GAINESVILLE - One of the northeast Georgians who will be a delegate to the Republican National Convention which begins Monday says the integrity of the country is at stake in this year's presidential election.
Jim Pilgrim of Gainesville said Thursday while enroute to Tampa that after the convention "we must continue our hard work and keep our focus in order to ensure the election of Romney/Ryan in November," while emphasizing, "we cannot afford four more years of Obama! The integrity of the United States of America must be protected by voting for the Romney/Ryan ticket in November."
The 65-year-old retiree is a past chairman of the Hall County Republican Party and longtime party activist, one of several northeast Georgians who'll be in Tampa as either a delegate or an alternate. The convention, which will run through Thursday, will culminate in the expected nomination of former Massachusetts Gov. Mitt Romney as the GOP standard-bearer this year, who will challenge Democratic incumbent Barack Obama for the White House.
Others from the area who will be in Tampa include Georgia First Lady Sandra Deal and longtime Hall County Republican Party member Bettye Chambers. Both will serve a delegates to the convention. Alternates from northeast Georgia include Hall County Commissioner Ashley Bell and Hall County GOP member Brenda Maddox.
Bell is a former Democrat whose wife Lauren was a delegate to the 2008 Democratic convention. However, both switched to the Republican Party in December 2010.
Of the slate of delegates, Hall County Republican Party Chairman Kris Yardley said at the time of their selection earlier this year "I think the voters of Georgia will be well represented by the delegates and alternates we selected here today. Hall County can be especially proud of the members selected to represent the voters".
This will be Pilgrim's first trip to a national convention as a delegate or alternate but it will be the third straight time for Chambers. She was an alternate in 2004 and again in 2008.
Pilgrim said he did not actively campaign for a delegate or alternate spot but "was encouraged to submit my resume' by members of the 9th District (Republcian Party)."
Asked what he thinks are the keys to the GOP taking back the White House this year, Pilgrim replied "A plan for economic recovery that includes job creation, self sustaining energy production, less outsourcing to foreign countries, and producing and consuming American goods and services" in addition to a "commitment to a return to traditional and conservative values."
Pilgrim blamed "media sensationalism" for much of the attention being given to Missouri congressman Todd Aiken's recent comments about rape. That media sensationalism, Pilgrim said, "is the culprit trying to distract from the true issues of the Romney/Ryan Campaign. I feel the distraction will be short lived."

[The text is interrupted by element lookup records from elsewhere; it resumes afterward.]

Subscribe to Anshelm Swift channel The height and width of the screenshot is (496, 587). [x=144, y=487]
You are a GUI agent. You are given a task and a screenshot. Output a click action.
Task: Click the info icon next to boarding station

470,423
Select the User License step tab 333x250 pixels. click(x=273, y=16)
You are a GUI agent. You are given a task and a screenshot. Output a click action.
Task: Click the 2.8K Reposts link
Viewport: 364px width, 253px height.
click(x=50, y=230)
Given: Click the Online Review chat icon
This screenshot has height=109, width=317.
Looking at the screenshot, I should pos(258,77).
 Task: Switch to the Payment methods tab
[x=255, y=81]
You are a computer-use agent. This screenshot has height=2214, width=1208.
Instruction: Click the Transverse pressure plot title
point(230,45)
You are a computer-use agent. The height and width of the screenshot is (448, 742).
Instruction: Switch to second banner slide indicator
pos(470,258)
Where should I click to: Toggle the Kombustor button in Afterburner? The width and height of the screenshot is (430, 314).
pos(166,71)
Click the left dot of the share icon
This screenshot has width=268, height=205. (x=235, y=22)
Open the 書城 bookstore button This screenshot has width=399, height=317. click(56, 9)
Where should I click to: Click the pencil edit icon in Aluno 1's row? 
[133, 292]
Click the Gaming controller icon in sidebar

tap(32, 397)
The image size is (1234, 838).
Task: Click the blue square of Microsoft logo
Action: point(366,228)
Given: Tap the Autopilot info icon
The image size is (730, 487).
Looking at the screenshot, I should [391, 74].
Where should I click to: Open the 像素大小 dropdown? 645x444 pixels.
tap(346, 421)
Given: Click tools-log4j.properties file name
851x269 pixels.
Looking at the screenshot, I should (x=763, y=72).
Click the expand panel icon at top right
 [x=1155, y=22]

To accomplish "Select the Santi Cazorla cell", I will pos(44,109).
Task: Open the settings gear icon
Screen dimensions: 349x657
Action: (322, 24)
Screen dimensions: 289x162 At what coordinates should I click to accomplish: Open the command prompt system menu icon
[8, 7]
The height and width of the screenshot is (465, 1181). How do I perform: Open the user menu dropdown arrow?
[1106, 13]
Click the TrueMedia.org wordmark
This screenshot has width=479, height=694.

He added that Romney can best distance himself from the controversy "by remaining steadfast on issues that reflect the principles and views of Romney/Ryan and the Republican Party platform." And, he was quick to add that Aiken, the GOP nominee for a U.S. Senate seat from Missouri, should withdraw from the race because he doesn't have the support of the Republican Party.
Though he was not his first choice for Romney's running mate, Pilgrim appeared satisfied with the the presumptive nominee's choice of Wisconsin congressman Paul Ryan as the GOP vice presidential candidate.
"He is young, aggressive, conservative and has a strong background in finance," Pilgrim said. "He believes in Christian values and is a strong advocate of capitalism on which our country is founded."
Pilgrim said his first choice for a running mate was Florida Sen. Marco Rubio and his first choice for the GOP presidential candidate was former Georgia congressman and U.S. House Speaker Newt Gingrich, who was one of several men and women who sought the nomination.
Asked if he is at ease with the party platform, Pilgrim said, without elaborating," very much so - conservative," adding he has "no" problems with any of it.
That's not the case with the weather, though. Party officials and delegates are keeping a close eye on Tropical Storm Issac which is expected to strengthen into a hurricane over the weekend and was on a track Saturday morning which had it crossing the Florida Keys early Monday. It's projected to swing into the Gulf of Mexico, passing the coast off Tampa late Monday night or early Tuesday.
"Yes, we are somewhat concerned but don't want to miss this historic event," Pilgrim said. "We have heard they are already thinking about canceling some of the 'fun' events (associated with the convention)."
Georgia Republicans are sending 76 delegates and 76 alternates to the convention. The slate of representatives was finalized during the state convention in Columbus earlier this year.
GOP delegates and alternates are determined in the following fashion: Georgia has 14 congressional districts. At this year's district conventions three delegates and three alternates were selected from each district. The total of 42 is added to the 31 at-large delegates and alternates, selected at the state convention, and the three automatic delegates from Georgia.
The Democratic National Convention will be held in Charlotte beginning Sept. 4.